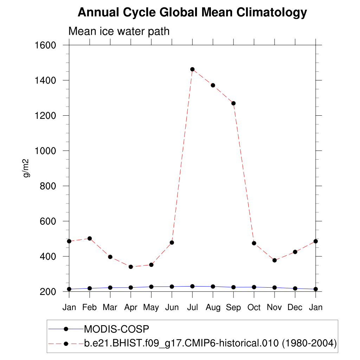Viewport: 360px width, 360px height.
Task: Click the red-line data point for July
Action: pos(192,69)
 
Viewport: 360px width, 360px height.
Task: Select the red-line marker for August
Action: pos(213,85)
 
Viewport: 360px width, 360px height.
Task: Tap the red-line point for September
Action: pos(233,103)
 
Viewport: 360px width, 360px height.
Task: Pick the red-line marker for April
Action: pos(131,267)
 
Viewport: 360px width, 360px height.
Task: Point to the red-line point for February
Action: pos(90,238)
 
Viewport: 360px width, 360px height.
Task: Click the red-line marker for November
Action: pos(275,261)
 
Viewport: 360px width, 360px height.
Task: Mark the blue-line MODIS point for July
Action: pos(192,286)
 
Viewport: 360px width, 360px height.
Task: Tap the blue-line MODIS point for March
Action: pos(110,288)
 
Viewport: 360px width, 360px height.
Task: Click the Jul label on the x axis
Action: pos(192,308)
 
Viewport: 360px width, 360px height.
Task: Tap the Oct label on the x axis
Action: pos(254,308)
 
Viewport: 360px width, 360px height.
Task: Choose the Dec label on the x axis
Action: pos(295,308)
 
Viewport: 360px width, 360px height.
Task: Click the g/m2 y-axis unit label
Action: pos(26,168)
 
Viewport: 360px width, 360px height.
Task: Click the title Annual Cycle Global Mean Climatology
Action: pos(192,13)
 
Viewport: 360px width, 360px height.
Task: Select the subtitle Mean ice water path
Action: pos(119,31)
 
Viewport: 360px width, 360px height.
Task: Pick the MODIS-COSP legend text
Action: pos(117,329)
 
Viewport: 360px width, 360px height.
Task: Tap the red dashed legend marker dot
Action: pos(66,343)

------

> _DIRECTIVE_: Rewrite all of the material above, replacing "x axis" with "horizontal axis" wherever it appears and keeping everything else unchanged. Omit the pictures.

> _TASK OUTPUT_:
Viewport: 360px width, 360px height.
Task: Click the red-line data point for July
Action: pos(192,69)
 
Viewport: 360px width, 360px height.
Task: Select the red-line marker for August
Action: pos(213,85)
 
Viewport: 360px width, 360px height.
Task: Tap the red-line point for September
Action: pos(233,103)
 
Viewport: 360px width, 360px height.
Task: Pick the red-line marker for April
Action: pos(131,267)
 
Viewport: 360px width, 360px height.
Task: Point to the red-line point for February
Action: pos(90,238)
 
Viewport: 360px width, 360px height.
Task: Click the red-line marker for November
Action: pos(275,261)
 
Viewport: 360px width, 360px height.
Task: Mark the blue-line MODIS point for July
Action: pos(192,286)
 
Viewport: 360px width, 360px height.
Task: Tap the blue-line MODIS point for March
Action: pos(110,288)
 
Viewport: 360px width, 360px height.
Task: Click the Jul label on the horizontal axis
Action: pos(192,308)
 
Viewport: 360px width, 360px height.
Task: Tap the Oct label on the horizontal axis
Action: pos(254,308)
 
Viewport: 360px width, 360px height.
Task: Choose the Dec label on the horizontal axis
Action: pos(295,308)
 
Viewport: 360px width, 360px height.
Task: Click the g/m2 y-axis unit label
Action: pos(26,168)
 
Viewport: 360px width, 360px height.
Task: Click the title Annual Cycle Global Mean Climatology
Action: pos(192,13)
 
Viewport: 360px width, 360px height.
Task: Select the subtitle Mean ice water path
Action: pos(119,31)
 
Viewport: 360px width, 360px height.
Task: Pick the MODIS-COSP legend text
Action: pos(117,329)
 
Viewport: 360px width, 360px height.
Task: Tap the red dashed legend marker dot
Action: pos(66,343)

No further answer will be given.